INPUT DATA Block Start

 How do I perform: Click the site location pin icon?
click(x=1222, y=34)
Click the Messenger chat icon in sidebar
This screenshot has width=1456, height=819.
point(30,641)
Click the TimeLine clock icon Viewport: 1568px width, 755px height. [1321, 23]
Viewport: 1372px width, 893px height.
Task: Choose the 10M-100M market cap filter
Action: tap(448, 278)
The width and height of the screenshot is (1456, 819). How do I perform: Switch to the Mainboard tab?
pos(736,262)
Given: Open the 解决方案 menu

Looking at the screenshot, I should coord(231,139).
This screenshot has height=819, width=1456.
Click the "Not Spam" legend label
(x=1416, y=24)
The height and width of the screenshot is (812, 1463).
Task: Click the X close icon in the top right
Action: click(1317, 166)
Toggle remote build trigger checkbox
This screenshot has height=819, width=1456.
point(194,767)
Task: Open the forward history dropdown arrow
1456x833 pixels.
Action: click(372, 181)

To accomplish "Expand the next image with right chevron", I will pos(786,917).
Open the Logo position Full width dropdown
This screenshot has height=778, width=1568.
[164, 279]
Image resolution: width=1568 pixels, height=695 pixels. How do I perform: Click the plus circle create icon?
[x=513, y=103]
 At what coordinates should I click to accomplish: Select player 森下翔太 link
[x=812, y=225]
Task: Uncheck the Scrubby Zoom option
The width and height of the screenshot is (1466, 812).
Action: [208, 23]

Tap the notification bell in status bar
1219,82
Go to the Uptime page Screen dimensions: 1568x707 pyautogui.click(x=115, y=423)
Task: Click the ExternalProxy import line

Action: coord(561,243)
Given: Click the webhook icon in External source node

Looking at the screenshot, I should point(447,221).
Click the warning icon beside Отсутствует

INPUT DATA Block End

WHAT THE EXERCISE ASKS —
Please set down each entry again, word for word.

SOLVED PROBLEM —
 How do I perform: Click the site location pin icon?
click(x=1222, y=34)
Click the Messenger chat icon in sidebar
This screenshot has width=1456, height=819.
point(30,641)
Click the TimeLine clock icon Viewport: 1568px width, 755px height. [1321, 23]
Viewport: 1372px width, 893px height.
Task: Choose the 10M-100M market cap filter
Action: tap(448, 278)
The width and height of the screenshot is (1456, 819). How do I perform: Switch to the Mainboard tab?
pos(736,262)
Given: Open the 解决方案 menu

Looking at the screenshot, I should coord(231,139).
This screenshot has height=819, width=1456.
Click the "Not Spam" legend label
(x=1416, y=24)
The height and width of the screenshot is (812, 1463).
Task: Click the X close icon in the top right
Action: click(1317, 166)
Toggle remote build trigger checkbox
This screenshot has height=819, width=1456.
point(194,767)
Task: Open the forward history dropdown arrow
1456x833 pixels.
Action: click(372, 181)

To accomplish "Expand the next image with right chevron", I will pos(786,917).
Open the Logo position Full width dropdown
This screenshot has height=778, width=1568.
[164, 279]
Image resolution: width=1568 pixels, height=695 pixels. How do I perform: Click the plus circle create icon?
[x=513, y=103]
 At what coordinates should I click to accomplish: Select player 森下翔太 link
[x=812, y=225]
Task: Uncheck the Scrubby Zoom option
The width and height of the screenshot is (1466, 812).
Action: [208, 23]

Tap the notification bell in status bar
1219,82
Go to the Uptime page Screen dimensions: 1568x707 pyautogui.click(x=115, y=423)
Task: Click the ExternalProxy import line

Action: coord(561,243)
Given: Click the webhook icon in External source node

Looking at the screenshot, I should point(447,221).
Click the warning icon beside Отсутствует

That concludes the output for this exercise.